> [WHAT YOU ARE ASKED TO DO]:
How many lines in these entries contain the string "données"? Reply with the number alone.

> [Data excerpts]:
<<<<
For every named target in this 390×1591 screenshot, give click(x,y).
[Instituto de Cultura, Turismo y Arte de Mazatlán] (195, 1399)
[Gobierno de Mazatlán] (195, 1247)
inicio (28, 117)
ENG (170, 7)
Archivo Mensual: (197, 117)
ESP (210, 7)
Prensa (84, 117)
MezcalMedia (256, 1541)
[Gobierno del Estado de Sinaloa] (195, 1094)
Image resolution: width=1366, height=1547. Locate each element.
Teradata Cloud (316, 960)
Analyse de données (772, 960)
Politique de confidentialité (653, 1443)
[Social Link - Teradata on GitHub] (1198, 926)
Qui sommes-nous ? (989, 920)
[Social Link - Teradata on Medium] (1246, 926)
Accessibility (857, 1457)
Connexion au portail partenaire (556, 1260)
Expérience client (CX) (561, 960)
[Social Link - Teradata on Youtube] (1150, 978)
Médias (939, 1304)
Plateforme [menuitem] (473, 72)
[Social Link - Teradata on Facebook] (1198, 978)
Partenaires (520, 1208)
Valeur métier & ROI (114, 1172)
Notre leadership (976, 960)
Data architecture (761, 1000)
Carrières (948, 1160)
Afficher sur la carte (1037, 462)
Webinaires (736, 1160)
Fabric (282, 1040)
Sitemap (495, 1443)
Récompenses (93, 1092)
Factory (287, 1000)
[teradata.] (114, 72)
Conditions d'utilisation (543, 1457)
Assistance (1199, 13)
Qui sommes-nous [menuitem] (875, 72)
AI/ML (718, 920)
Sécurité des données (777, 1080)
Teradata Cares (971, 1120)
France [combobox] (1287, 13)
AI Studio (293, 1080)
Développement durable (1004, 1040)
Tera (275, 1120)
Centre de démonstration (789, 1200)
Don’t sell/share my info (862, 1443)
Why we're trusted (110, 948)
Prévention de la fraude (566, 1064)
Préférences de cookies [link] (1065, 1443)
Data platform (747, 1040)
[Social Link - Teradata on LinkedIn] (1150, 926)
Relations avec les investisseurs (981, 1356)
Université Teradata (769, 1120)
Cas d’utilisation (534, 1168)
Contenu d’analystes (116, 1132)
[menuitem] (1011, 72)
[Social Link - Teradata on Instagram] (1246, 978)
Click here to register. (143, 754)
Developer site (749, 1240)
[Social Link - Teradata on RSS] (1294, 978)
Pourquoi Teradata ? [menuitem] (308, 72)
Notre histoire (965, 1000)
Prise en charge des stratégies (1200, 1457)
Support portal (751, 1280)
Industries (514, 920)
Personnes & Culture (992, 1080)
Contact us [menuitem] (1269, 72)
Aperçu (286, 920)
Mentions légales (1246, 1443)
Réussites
>>>>
> [SOLVED EXERCISE]:
2